Though the risk environment has changed, the pandemic has been hard on everyone. Allen urged people to be patient with those at different levels of risk tolerance.

“We should recognize and honor that people are going to be ready to get back to doing all sorts of things at different times,” Allen said. “Some people are vaccinated and boosted and ready to be done. I think that’s a valid assessment. Other people remain quite concerned — that’s also valid. We’ve been white-knuckling it for two years, collectively, and as we start to loosen that grip, some people are going to be ready to let go entirely and some people are going to hold on tight. I think we have to start there and recognize that it’s OK. It’s become unnecessarily contentious.”

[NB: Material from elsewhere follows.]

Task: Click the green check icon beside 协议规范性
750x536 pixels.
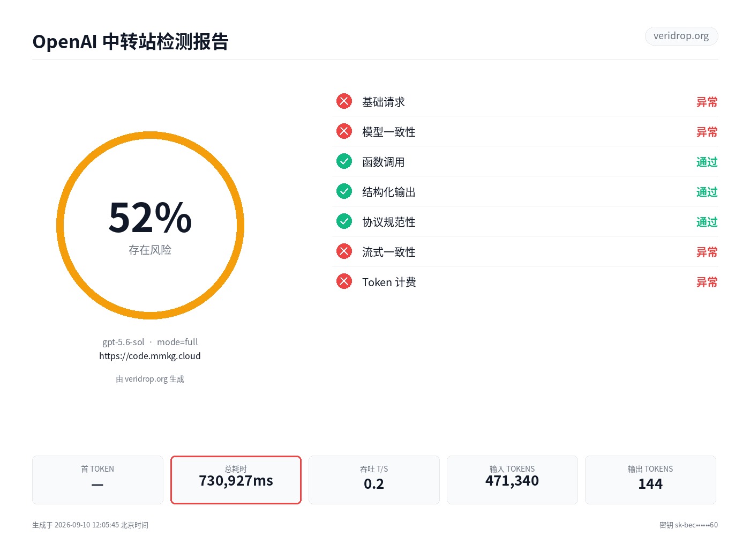Action: [x=344, y=221]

Meanwhile, the risk calculus at schools has changed, even amid conflicting guidance on masking, with recent Harvard-MGH research warning that community case levels are still too high to warrant lifting mandates for most elementary schools. While kids have always been at low risk for serious illness, early in the pandemic there was considerable risk they’d transmit to unprotected adults. With those adults — and many students — now vaccinated, the landscape has shifted. Nonetheless, Allen urged vigilance. Given the unpredictable nature of the virus, he said, communities should move to boost ventilation and filtration in schools and offices, increase vaccination rates, and step up production of rapid tests and N95 masks.

“We would be foolish to let our guard down, considering what happened over the last two years. That said, I think we should also pay attention to all of the signals right now that point to a reprieve, at least for the next couple of months,” he said. “We should use this time wisely.”

As Americans reconsider COVID risks, Allen thinks the CDC should reconsider its choice of pandemic metrics. High rates of vaccination and boosting have made cases and test-positivity rates outdated, he said. The result is that CDC risk maps show almost the entire country at substantial or high risk of infection, even when regional data — a high vaccination in Massachusetts, for example, coupled with plunging counts of viral particles in wastewater — paints an entirely different picture.

“These metrics are flawed and biased and really shouldn’t be the basis by which we decide these things,” Allen said. “In fact, this is why governors are moving ahead of the CDC, both in Republican- and Democrat-led states. I think we can look at unbiased metrics like wastewater as an earliest indicator of when we might need to tighten controls and when we can pull them back.”

It’s not just the government that gets tripped up, Hammitt said. People at both extremes of the spectrum have difficulty identifying risk. At one extreme are those who deny that COVID-19 is dangerous, despite the high death toll, or who refuse to get vaccinated despite evidence showing it protects against serious illness. At the other extreme, people practice what he described as “prevention theater,” protective measures in contexts with little risk, such as wearing masks outdoors where transmission is vanishingly small.

“Maybe it’s time to lower the panic a little,” Hammitt said.